Early January 2000: MacIsaac's Toronto-based label, Loggerhead Records, denounced his rave behaviour in a press release: "Ashley alone is responsible for his own actions ... We are offended by Ashley's recent behaviour. We signed Ashley for one reason only: His musical talent." An angry MacIsaac then told the Toronto Sun: "I don't want to be with a record company that s--ts all over me in a newspaper. They should have said, 'No comment' if they had any sense about a negative situation. Obviously, they're not a good record company and I don't want to be involved with them."
Ashley's response: "I hope people don't buy (Helter's Celtic).

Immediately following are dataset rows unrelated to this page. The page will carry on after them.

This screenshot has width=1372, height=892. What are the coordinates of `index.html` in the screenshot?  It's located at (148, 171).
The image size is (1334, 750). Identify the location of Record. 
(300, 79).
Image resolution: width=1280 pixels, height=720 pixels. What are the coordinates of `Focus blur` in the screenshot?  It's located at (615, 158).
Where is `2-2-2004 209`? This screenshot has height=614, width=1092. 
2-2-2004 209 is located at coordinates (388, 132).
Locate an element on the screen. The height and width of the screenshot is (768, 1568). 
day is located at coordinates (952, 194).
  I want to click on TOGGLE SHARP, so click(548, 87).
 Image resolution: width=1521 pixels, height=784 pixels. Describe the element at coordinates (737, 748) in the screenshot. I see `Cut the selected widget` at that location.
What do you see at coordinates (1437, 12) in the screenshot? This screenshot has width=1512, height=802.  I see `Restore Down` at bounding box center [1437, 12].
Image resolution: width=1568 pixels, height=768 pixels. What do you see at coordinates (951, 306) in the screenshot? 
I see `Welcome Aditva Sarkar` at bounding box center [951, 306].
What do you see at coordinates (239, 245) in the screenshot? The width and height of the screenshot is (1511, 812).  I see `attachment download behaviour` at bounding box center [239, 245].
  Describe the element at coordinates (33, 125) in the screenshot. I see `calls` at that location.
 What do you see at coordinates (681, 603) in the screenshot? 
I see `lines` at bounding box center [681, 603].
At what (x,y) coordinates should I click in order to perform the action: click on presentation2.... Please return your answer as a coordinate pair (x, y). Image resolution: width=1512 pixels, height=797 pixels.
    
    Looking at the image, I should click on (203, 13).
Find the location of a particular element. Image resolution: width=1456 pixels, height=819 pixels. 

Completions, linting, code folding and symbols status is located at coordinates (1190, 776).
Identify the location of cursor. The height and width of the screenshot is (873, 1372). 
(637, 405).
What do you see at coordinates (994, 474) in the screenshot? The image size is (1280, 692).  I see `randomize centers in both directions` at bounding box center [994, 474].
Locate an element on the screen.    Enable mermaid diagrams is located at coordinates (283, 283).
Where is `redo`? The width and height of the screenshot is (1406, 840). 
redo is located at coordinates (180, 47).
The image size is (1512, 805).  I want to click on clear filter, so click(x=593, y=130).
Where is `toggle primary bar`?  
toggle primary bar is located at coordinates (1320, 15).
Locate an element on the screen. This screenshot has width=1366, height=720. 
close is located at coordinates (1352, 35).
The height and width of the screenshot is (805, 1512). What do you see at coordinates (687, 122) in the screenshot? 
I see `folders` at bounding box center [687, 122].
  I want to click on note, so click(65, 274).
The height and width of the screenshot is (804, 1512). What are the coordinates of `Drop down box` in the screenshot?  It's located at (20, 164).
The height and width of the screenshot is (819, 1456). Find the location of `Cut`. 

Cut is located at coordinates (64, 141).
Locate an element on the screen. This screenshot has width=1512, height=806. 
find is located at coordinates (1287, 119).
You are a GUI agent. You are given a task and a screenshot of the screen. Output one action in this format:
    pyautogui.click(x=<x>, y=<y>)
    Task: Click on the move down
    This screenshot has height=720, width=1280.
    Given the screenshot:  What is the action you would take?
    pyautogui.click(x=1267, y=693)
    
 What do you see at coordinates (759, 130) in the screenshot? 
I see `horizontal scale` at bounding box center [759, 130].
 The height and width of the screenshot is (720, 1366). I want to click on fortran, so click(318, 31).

The only time I've ever sacrificed anything for art, let's say, would've been in recording that last album, where I sacrificed certain elements of lifestyle in order to achieve the end product. Which is to say, I've lost friends and spent money to pay for rents when I could've been just going on vacation."
January-May 2000: MacIsaac reportedly told the Halifax Chronicle-Herald that he's broke, only to later claim he made it all up. Come the spring, he filed for bankruptcy, claiming he received poor financial advice that ultimately left his corporation, Ancient Music Ltd., in dire shape.
Ashley's response: "Those types of things aren't so relevant to the end product. I don't usually get into discussing that. (Voice gets louder.) What about when there's a division of a snowman, all of a sudden you get a Frosty The Snowman that shows up?"
(Following that, at the prompting of a friend, were the aforementioned quacks and an abrupt hang-up.)
That leaves only MacIsaac's music and his live performances. Despite the above goings-on, the shows he has managed to perform retain the high-energy and eclecticism he's been known for.
And while he loves sharing his music with his many fans and on-lookers, he admits he only performs for one particular individual: Himself.
"I do any type of music I imagine in order to get paid," MacIsaac says. "I don't tell people what my music is about. There's only one person in the world who knows that I have particular feelings about how my music works. That I keep private. For anyone else, it's just entertainment."